**DATA SECTION:**
*-*-*
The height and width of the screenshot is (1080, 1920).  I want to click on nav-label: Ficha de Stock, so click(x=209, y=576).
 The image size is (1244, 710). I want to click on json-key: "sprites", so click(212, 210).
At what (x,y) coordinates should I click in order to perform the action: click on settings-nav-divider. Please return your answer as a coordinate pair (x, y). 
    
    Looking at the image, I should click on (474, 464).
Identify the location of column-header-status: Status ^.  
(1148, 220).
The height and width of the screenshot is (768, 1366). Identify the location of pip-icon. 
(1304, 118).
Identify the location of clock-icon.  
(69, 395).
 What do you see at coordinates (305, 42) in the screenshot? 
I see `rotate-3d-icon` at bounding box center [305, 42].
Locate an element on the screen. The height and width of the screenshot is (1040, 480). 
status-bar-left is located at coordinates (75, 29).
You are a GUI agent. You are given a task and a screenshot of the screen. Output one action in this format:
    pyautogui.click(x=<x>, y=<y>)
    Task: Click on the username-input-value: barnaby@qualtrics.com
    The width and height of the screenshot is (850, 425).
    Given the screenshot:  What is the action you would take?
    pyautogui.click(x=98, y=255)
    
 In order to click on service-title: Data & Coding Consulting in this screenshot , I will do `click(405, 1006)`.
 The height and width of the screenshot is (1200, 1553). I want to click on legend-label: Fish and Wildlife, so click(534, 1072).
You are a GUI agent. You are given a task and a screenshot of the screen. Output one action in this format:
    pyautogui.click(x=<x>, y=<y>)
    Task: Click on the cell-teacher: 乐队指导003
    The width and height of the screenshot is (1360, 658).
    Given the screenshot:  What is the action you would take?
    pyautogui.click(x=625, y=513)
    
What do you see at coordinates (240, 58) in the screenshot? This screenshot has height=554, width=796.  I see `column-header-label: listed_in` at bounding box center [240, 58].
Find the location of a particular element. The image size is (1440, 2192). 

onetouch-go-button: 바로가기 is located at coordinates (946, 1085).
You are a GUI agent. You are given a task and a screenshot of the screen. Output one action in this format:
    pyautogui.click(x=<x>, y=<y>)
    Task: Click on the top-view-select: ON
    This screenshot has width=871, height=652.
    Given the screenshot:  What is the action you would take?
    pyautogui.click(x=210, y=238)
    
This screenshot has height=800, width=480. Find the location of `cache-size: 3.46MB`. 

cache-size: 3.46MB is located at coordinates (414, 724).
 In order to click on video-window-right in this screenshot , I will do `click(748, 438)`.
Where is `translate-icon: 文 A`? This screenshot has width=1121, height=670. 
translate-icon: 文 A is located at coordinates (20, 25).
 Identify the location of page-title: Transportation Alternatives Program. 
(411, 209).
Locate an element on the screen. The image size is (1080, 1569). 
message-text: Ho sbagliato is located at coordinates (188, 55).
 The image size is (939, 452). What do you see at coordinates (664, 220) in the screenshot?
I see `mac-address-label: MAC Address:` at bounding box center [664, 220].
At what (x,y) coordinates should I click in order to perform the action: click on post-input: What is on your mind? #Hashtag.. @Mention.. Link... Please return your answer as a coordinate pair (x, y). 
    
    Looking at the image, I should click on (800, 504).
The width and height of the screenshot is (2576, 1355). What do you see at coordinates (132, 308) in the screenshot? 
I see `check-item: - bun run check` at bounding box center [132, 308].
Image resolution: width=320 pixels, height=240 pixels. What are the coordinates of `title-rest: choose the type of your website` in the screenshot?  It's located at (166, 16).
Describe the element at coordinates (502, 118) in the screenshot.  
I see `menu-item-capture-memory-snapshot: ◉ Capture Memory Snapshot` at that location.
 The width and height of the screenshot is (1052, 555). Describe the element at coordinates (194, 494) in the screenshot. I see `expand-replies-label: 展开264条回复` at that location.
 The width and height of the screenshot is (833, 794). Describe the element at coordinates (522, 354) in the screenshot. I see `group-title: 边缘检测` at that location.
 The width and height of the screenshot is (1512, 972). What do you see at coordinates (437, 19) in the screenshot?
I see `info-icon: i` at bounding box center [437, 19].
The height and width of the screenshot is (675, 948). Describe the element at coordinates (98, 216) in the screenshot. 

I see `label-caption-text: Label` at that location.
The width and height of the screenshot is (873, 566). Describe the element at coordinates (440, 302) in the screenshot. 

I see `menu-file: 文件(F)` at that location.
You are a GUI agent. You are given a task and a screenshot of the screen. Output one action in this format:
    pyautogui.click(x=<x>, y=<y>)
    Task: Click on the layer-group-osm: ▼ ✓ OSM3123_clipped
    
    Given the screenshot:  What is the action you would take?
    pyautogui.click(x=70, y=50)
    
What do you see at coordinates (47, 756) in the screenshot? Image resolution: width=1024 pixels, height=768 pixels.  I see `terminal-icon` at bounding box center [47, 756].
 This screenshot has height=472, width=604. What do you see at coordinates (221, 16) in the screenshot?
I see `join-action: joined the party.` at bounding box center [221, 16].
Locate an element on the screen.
*-*-*
**PROBLEM REQUIREMENTS:**
Rewrite all of the data above as a JSON list of strings, with each line as its own string and blank lines left out.

**FINAL ANSWER:**
[
  "The height and width of the screenshot is (1080, 1920).  I want to click on nav-label: Ficha de Stock, so click(x=209, y=576).",
  " The image size is (1244, 710). I want to click on json-key: \"sprites\", so click(212, 210).",
  "At what (x,y) coordinates should I click in order to perform the action: click on settings-nav-divider. Please return your answer as a coordinate pair (x, y). ",
  "    Looking at the image, I should click on (474, 464).",
  "Identify the location of column-header-status: Status ^.  ",
  "(1148, 220).",
  "The height and width of the screenshot is (768, 1366). Identify the location of pip-icon. ",
  "(1304, 118).",
  "Identify the location of clock-icon.  ",
  "(69, 395).",
  " What do you see at coordinates (305, 42) in the screenshot? ",
  "I see `rotate-3d-icon` at bounding box center [305, 42].",
  "Locate an element on the screen. The height and width of the screenshot is (1040, 480). ",
  "status-bar-left is located at coordinates (75, 29).",
  "You are a GUI agent. You are given a task and a screenshot of the screen. Output one action in this format:",
  "    pyautogui.click(x=<x>, y=<y>)",
  "    Task: Click on the username-input-value: barnaby@qualtrics.com",
  "    The width and height of the screenshot is (850, 425).",
  "    Given the screenshot:  What is the action you would take?",
  "    pyautogui.click(x=98, y=255)",
  " In order to click on service-title: Data & Coding Consulting in this screenshot , I will do `click(405, 1006)`.",
  " The height and width of the screenshot is (1200, 1553). I want to click on legend-label: Fish and Wildlife, so click(534, 1072).",
  "You are a GUI agent. You are given a task and a screenshot of the screen. Output one action in this format:",
  "    pyautogui.click(x=<x>, y=<y>)",
  "    Task: Click on the cell-teacher: 乐队指导003",
  "    The width and height of the screenshot is (1360, 658).",
  "    Given the screenshot:  What is the action you would take?",
  "    pyautogui.click(x=625, y=513)",
  "What do you see at coordinates (240, 58) in the screenshot? This screenshot has height=554, width=796.  I see `column-header-label: listed_in` at bounding box center [240, 58].",
  "Find the location of a particular element. The image size is (1440, 2192). ",
  "onetouch-go-button: 바로가기 is located at coordinates (946, 1085).",
  "You are a GUI agent. You are given a task and a screenshot of the screen. Output one action in this format:",
  "    pyautogui.click(x=<x>, y=<y>)",
  "    Task: Click on the top-view-select: ON",
  "    This screenshot has width=871, height=652.",
  "    Given the screenshot:  What is the action you would take?",
  "    pyautogui.click(x=210, y=238)",
  "This screenshot has height=800, width=480. Find the location of `cache-size: 3.46MB`. ",
  "cache-size: 3.46MB is located at coordinates (414, 724).",
  " In order to click on video-window-right in this screenshot , I will do `click(748, 438)`.",
  "Where is `translate-icon: 文 A`? This screenshot has width=1121, height=670. ",
  "translate-icon: 文 A is located at coordinates (20, 25).",
  " Identify the location of page-title: Transportation Alternatives Program. ",
  "(411, 209).",
  "Locate an element on the screen. The image size is (1080, 1569). ",
  "message-text: Ho sbagliato is located at coordinates (188, 55).",
  " The image size is (939, 452). What do you see at coordinates (664, 220) in the screenshot?",
  "I see `mac-address-label: MAC Address:` at bounding box center [664, 220].",
  "At what (x,y) coordinates should I click in order to perform the action: click on post-input: What is on your mind? #Hashtag.. @Mention.. Link... Please return your answer as a coordinate pair (x, y). ",
  "    Looking at the image, I should click on (800, 504).",
  "The width and height of the screenshot is (2576, 1355). What do you see at coordinates (132, 308) in the screenshot? ",
  "I see `check-item: - bun run check` at bounding box center [132, 308].",
  "Image resolution: width=320 pixels, height=240 pixels. What are the coordinates of `title-rest: choose the type of your website` in the screenshot?  It's located at (166, 16).",
  "Describe the element at coordinates (502, 118) in the screenshot.  ",
  "I see `menu-item-capture-memory-snapshot: ◉ Capture Memory Snapshot` at that location.",
  " The width and height of the screenshot is (1052, 555). Describe the element at coordinates (194, 494) in the screenshot. I see `expand-replies-label: 展开264条回复` at that location.",
  " The width and height of the screenshot is (833, 794). Describe the element at coordinates (522, 354) in the screenshot. I see `group-title: 边缘检测` at that location.",
  " The width and height of the screenshot is (1512, 972). What do you see at coordinates (437, 19) in the screenshot?",
  "I see `info-icon: i` at bounding box center [437, 19].",
  "The height and width of the screenshot is (675, 948). Describe the element at coordinates (98, 216) in the screenshot. ",
  "I see `label-caption-text: Label` at that location.",
  "The width and height of the screenshot is (873, 566). Describe the element at coordinates (440, 302) in the screenshot. ",
  "I see `menu-file: 文件(F)` at that location.",
  "You are a GUI agent. You are given a task and a screenshot of the screen. Output one action in this format:",
  "    pyautogui.click(x=<x>, y=<y>)",
  "    Task: Click on the layer-group-osm: ▼ ✓ OSM3123_clipped",
  "    Given the screenshot:  What is the action you would take?",
  "    pyautogui.click(x=70, y=50)",
  "What do you see at coordinates (47, 756) in the screenshot? Image resolution: width=1024 pixels, height=768 pixels.  I see `terminal-icon` at bounding box center [47, 756].",
  " This screenshot has height=472, width=604. What do you see at coordinates (221, 16) in the screenshot?",
  "I see `join-action: joined the party.` at bounding box center [221, 16].",
  "Locate an element on the screen."
]